Search code examples
roptimizationloess

R function to calculate SSE for loess span optimisation - can't find error in code


The code comes from http://r-statistics.co/Loess-Regression-With-R.html, and it is exactly what I would need, if I could only make it work. Data:

data(economics, package="ggplot2") 
economics$index <- 1:nrow(economics)
economics <- economics[1:80, ] 

Function to calculate SSE:

calcSSE <- function(x){
  loessMod <- try(loess(uempmed ~ index, data=economics, span=x), silent=T)
  res <- try(loessMod$residuals, silent=T)
  if(class(res)!="try-error"){
    if((sum(res, na.rm=T) > 0)){
      sse <- sum(res^2)  
    }
  }else{
    sse <- 99999
  }
  return(sse)
}

Finding out the best 'span' value for loess:

optim(par=c(0.5), calcSSE, method="SANN")

The problem is that this should yield a span of 0.0543 and an achievable minimum SSE of 3.85e-28 for a function count of 10000 (this can be checked at the link at the beginning of this post), but if I run it, it gives 0.5, SSE 99999 and the function count is only 2, so it obviously isn't working.

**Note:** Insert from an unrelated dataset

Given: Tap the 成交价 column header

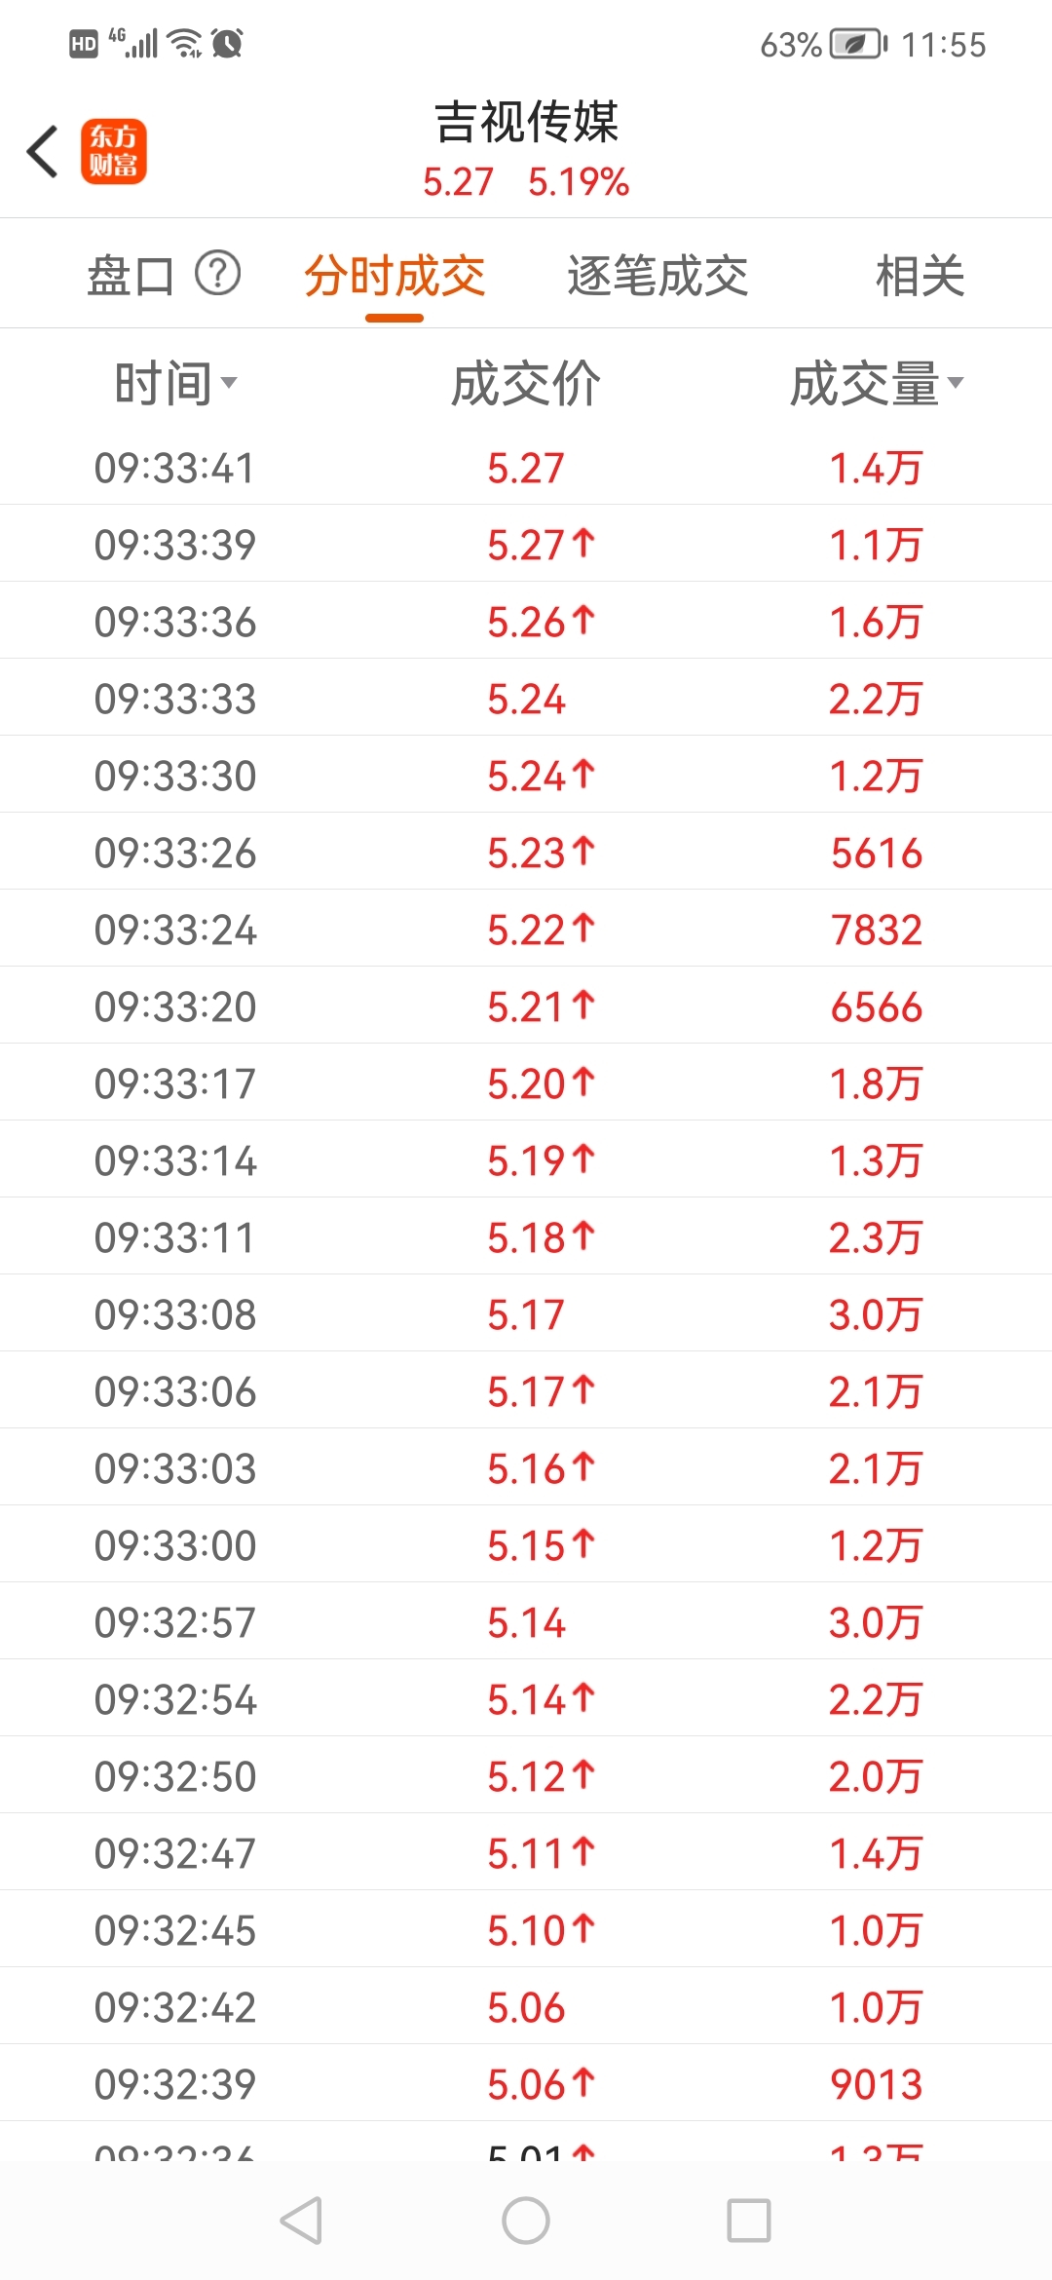Looking at the screenshot, I should point(526,383).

I am running R 4.1.2 under Win10 from RStudio. The only thing I can think of is that something major in R has been changed since this code was written. Any help in fixing it would be greatly appreciated.


Solution

  • I think the problem is here: if((sum(res, na.rm=T) > 0)){ - this unnecessarily triggers a move to sse <- 99999 when the sum of the residuals could quite reasonably be below zero. If you remove that condition, then you get a more reasonable answer. The try() function should catch any wonky stuff going on in the results.

    data(economics, package="ggplot2") 
    economics$index <- 1:nrow(economics)
    economics <- economics[1:80, ] 
    
    
    calcSSE <- function(x){
      loessMod <- try(loess(uempmed ~ index, data=economics, span=x), silent=T)
      res <- try(loessMod$residuals, silent=T)
      if(!inherits(res, "try-error")){
          sse <- sum(res^2)  
      }else{
        sse <- 99999
      }
      return(sse)
    }
    
    optimize(calcSSE, c(0.01,1))
    #> $minimum
    #> [1] 0.04414211
    #> 
    #> $objective
    #> [1] 7.888609e-31
    

    Created on 2022-01-30 by the reprex package (v2.0.1)

    Note that I used optimize instead of optim because that's suggested if there is only one parameter being optimized. I also removed the warnings from the output. One other note, I switched class(res)!="try-error" to !inherits(res, "try-error") as this is encouraged because classes can often have more than one value.